>>>

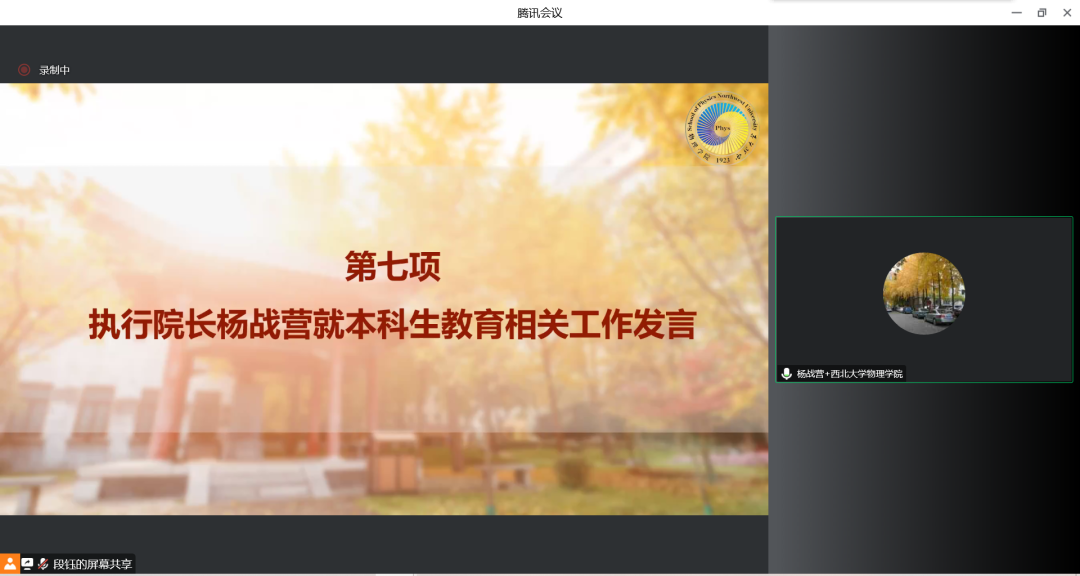Image resolution: width=1080 pixels, height=576 pixels.
Task: Click the empty dark panel above the speaker tile
Action: coord(923,120)
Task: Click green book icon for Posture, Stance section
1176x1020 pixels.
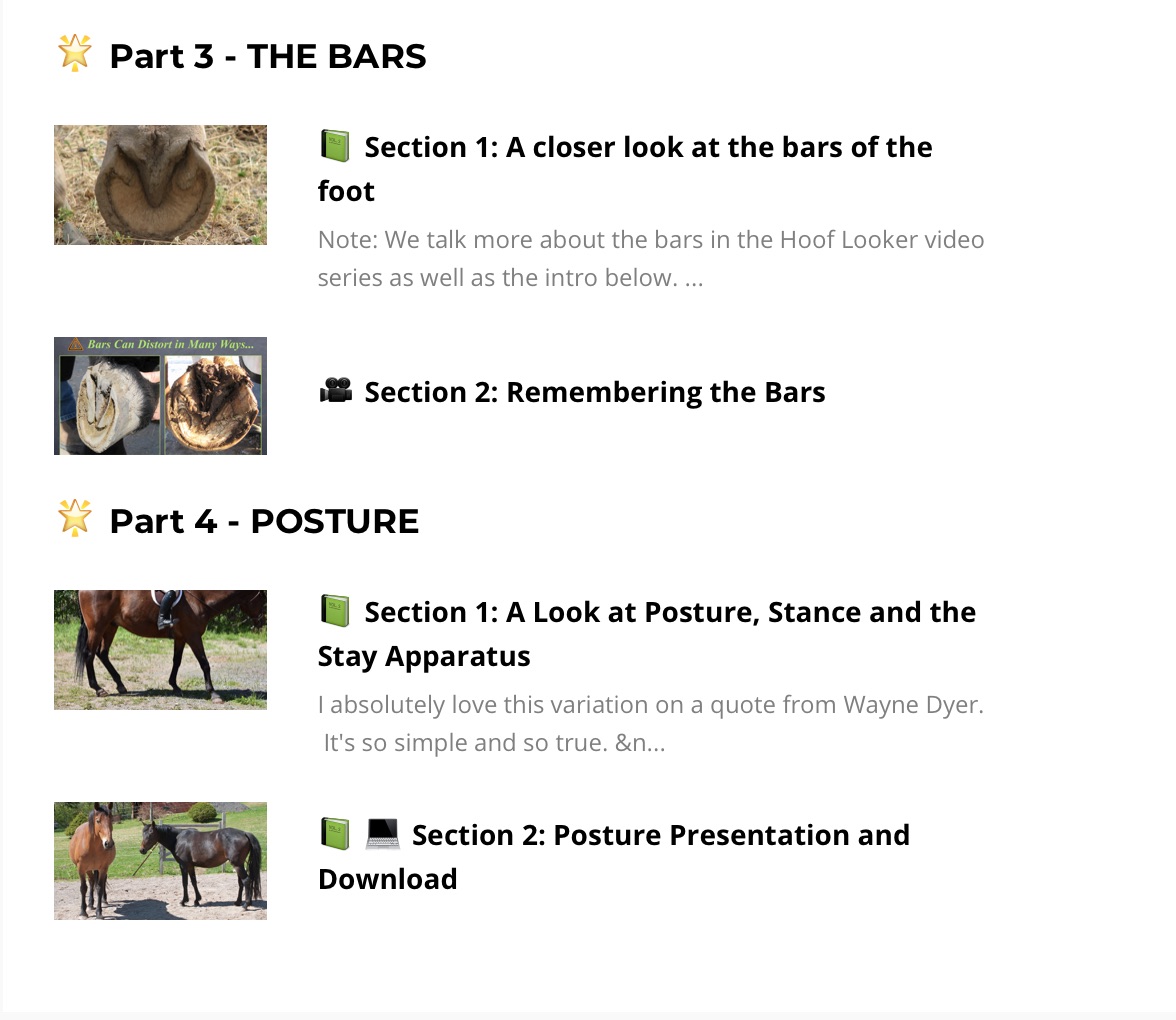Action: coord(335,611)
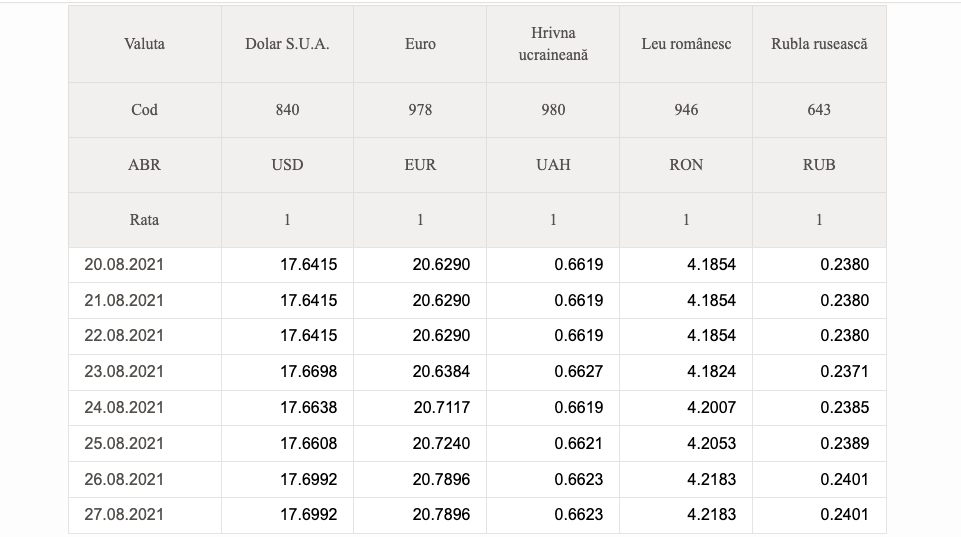Select the RON abbreviation cell
Image resolution: width=961 pixels, height=537 pixels.
click(686, 165)
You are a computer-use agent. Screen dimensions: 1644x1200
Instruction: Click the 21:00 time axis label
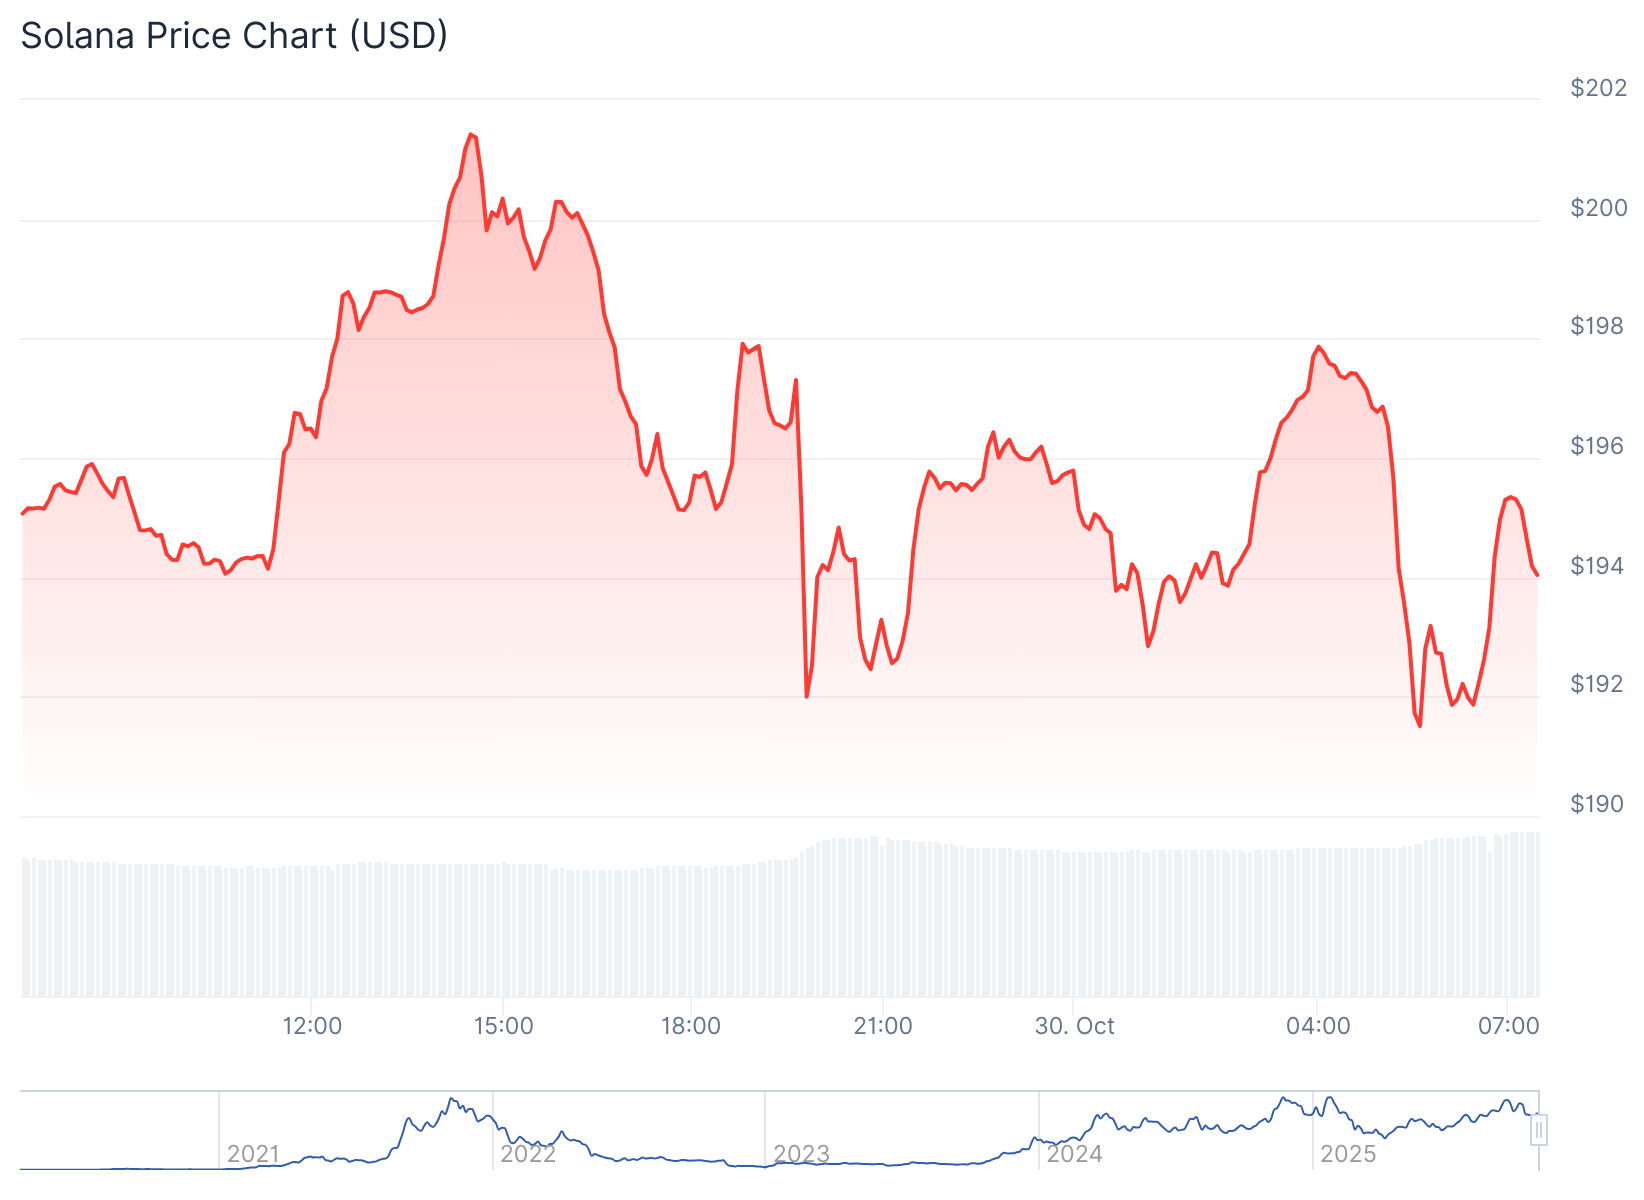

<<<

Requirement →
Leaving out all pictures, retype exactly the lines that run from the one containing "You are a computer-use" through the last line of the material.

Response to the exercise →
You are a computer-use agent. Screen dimensions: 1644x1200
Instruction: Click the 21:00 time axis label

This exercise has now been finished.